• [Data to process]:

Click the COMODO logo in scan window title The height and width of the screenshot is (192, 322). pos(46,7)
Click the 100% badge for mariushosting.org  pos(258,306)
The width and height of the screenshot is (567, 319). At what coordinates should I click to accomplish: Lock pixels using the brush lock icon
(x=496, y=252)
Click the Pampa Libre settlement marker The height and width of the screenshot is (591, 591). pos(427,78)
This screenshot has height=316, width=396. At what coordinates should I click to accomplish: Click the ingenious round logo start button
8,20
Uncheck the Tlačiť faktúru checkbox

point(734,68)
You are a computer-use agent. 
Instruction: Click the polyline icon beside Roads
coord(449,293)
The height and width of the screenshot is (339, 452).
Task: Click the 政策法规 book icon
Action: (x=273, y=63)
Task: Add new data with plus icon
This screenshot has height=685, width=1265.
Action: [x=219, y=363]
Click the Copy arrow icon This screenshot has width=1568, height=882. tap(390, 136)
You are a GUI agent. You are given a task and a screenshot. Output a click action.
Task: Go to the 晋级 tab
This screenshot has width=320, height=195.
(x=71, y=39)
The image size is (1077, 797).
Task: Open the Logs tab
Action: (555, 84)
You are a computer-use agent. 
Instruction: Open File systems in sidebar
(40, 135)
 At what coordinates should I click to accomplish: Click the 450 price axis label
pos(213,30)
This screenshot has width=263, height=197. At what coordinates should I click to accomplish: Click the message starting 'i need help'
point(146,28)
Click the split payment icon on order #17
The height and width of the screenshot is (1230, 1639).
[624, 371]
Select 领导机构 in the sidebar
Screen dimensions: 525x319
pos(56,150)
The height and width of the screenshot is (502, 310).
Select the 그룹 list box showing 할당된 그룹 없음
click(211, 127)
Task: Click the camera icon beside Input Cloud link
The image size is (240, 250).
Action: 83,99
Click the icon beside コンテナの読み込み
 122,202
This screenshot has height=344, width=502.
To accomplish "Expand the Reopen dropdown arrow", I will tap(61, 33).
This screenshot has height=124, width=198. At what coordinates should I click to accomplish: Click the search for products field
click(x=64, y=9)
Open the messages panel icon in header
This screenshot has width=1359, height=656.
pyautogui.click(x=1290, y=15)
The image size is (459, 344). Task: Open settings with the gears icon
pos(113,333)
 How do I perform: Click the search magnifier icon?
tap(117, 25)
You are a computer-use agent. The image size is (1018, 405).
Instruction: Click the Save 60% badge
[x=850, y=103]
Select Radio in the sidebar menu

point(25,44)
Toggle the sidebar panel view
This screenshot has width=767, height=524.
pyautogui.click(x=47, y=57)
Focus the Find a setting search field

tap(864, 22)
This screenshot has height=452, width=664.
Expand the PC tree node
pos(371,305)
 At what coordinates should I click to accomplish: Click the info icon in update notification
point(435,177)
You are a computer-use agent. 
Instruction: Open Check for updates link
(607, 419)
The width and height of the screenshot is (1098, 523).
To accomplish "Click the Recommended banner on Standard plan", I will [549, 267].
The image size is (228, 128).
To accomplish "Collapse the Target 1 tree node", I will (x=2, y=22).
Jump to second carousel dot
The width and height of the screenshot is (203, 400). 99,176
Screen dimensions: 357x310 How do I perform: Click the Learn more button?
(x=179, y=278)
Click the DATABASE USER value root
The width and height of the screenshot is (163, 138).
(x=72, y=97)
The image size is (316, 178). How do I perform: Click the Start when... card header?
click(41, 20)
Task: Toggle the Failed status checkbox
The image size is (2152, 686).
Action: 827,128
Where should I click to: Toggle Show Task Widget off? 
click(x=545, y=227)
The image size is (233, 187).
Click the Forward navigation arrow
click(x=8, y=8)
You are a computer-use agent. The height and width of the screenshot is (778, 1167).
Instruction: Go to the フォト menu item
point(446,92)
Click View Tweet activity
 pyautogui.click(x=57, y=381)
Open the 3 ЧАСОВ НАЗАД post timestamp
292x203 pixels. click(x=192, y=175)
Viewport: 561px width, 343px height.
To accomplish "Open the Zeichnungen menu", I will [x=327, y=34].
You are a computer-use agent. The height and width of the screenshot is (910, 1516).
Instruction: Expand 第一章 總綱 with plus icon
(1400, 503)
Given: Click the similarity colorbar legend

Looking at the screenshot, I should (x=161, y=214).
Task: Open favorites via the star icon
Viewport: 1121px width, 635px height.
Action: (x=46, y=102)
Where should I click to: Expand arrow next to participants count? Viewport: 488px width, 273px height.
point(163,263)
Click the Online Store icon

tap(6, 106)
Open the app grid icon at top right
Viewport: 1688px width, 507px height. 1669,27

• [Exercise]:
Repeat these lines exactly as they appear.

• [Completed exercise]:
Click the COMODO logo in scan window title The height and width of the screenshot is (192, 322). pos(46,7)
Click the 100% badge for mariushosting.org  pos(258,306)
The width and height of the screenshot is (567, 319). At what coordinates should I click to accomplish: Lock pixels using the brush lock icon
(x=496, y=252)
Click the Pampa Libre settlement marker The height and width of the screenshot is (591, 591). pos(427,78)
This screenshot has height=316, width=396. At what coordinates should I click to accomplish: Click the ingenious round logo start button
8,20
Uncheck the Tlačiť faktúru checkbox

point(734,68)
You are a computer-use agent. 
Instruction: Click the polyline icon beside Roads
coord(449,293)
The height and width of the screenshot is (339, 452).
Task: Click the 政策法规 book icon
Action: (x=273, y=63)
Task: Add new data with plus icon
This screenshot has height=685, width=1265.
Action: [x=219, y=363]
Click the Copy arrow icon This screenshot has width=1568, height=882. tap(390, 136)
You are a GUI agent. You are given a task and a screenshot. Output a click action.
Task: Go to the 晋级 tab
This screenshot has width=320, height=195.
(x=71, y=39)
The image size is (1077, 797).
Task: Open the Logs tab
Action: (555, 84)
You are a computer-use agent. 
Instruction: Open File systems in sidebar
(40, 135)
 At what coordinates should I click to accomplish: Click the 450 price axis label
pos(213,30)
This screenshot has width=263, height=197. At what coordinates should I click to accomplish: Click the message starting 'i need help'
point(146,28)
Click the split payment icon on order #17
The height and width of the screenshot is (1230, 1639).
[624, 371]
Select 领导机构 in the sidebar
Screen dimensions: 525x319
pos(56,150)
The height and width of the screenshot is (502, 310).
Select the 그룹 list box showing 할당된 그룹 없음
click(211, 127)
Task: Click the camera icon beside Input Cloud link
The image size is (240, 250).
Action: 83,99
Click the icon beside コンテナの読み込み
 122,202
This screenshot has height=344, width=502.
To accomplish "Expand the Reopen dropdown arrow", I will tap(61, 33).
This screenshot has height=124, width=198. At what coordinates should I click to accomplish: Click the search for products field
click(x=64, y=9)
Open the messages panel icon in header
This screenshot has width=1359, height=656.
pyautogui.click(x=1290, y=15)
The image size is (459, 344). Task: Open settings with the gears icon
pos(113,333)
 How do I perform: Click the search magnifier icon?
tap(117, 25)
You are a computer-use agent. The image size is (1018, 405).
Instruction: Click the Save 60% badge
[x=850, y=103]
Select Radio in the sidebar menu

point(25,44)
Toggle the sidebar panel view
This screenshot has width=767, height=524.
pyautogui.click(x=47, y=57)
Focus the Find a setting search field

tap(864, 22)
This screenshot has height=452, width=664.
Expand the PC tree node
pos(371,305)
 At what coordinates should I click to accomplish: Click the info icon in update notification
point(435,177)
You are a computer-use agent. 
Instruction: Open Check for updates link
(607, 419)
The width and height of the screenshot is (1098, 523).
To accomplish "Click the Recommended banner on Standard plan", I will [549, 267].
The image size is (228, 128).
To accomplish "Collapse the Target 1 tree node", I will (x=2, y=22).
Jump to second carousel dot
The width and height of the screenshot is (203, 400). 99,176
Screen dimensions: 357x310 How do I perform: Click the Learn more button?
(x=179, y=278)
Click the DATABASE USER value root
The width and height of the screenshot is (163, 138).
(x=72, y=97)
The image size is (316, 178). How do I perform: Click the Start when... card header?
click(41, 20)
Task: Toggle the Failed status checkbox
The image size is (2152, 686).
Action: 827,128
Where should I click to: Toggle Show Task Widget off? 
click(x=545, y=227)
The image size is (233, 187).
Click the Forward navigation arrow
click(x=8, y=8)
You are a computer-use agent. The height and width of the screenshot is (778, 1167).
Instruction: Go to the フォト menu item
point(446,92)
Click View Tweet activity
 pyautogui.click(x=57, y=381)
Open the 3 ЧАСОВ НАЗАД post timestamp
292x203 pixels. click(x=192, y=175)
Viewport: 561px width, 343px height.
To accomplish "Open the Zeichnungen menu", I will [x=327, y=34].
You are a computer-use agent. The height and width of the screenshot is (910, 1516).
Instruction: Expand 第一章 總綱 with plus icon
(1400, 503)
Given: Click the similarity colorbar legend

Looking at the screenshot, I should (x=161, y=214).
Task: Open favorites via the star icon
Viewport: 1121px width, 635px height.
Action: (x=46, y=102)
Where should I click to: Expand arrow next to participants count? Viewport: 488px width, 273px height.
point(163,263)
Click the Online Store icon

tap(6, 106)
Open the app grid icon at top right
Viewport: 1688px width, 507px height. 1669,27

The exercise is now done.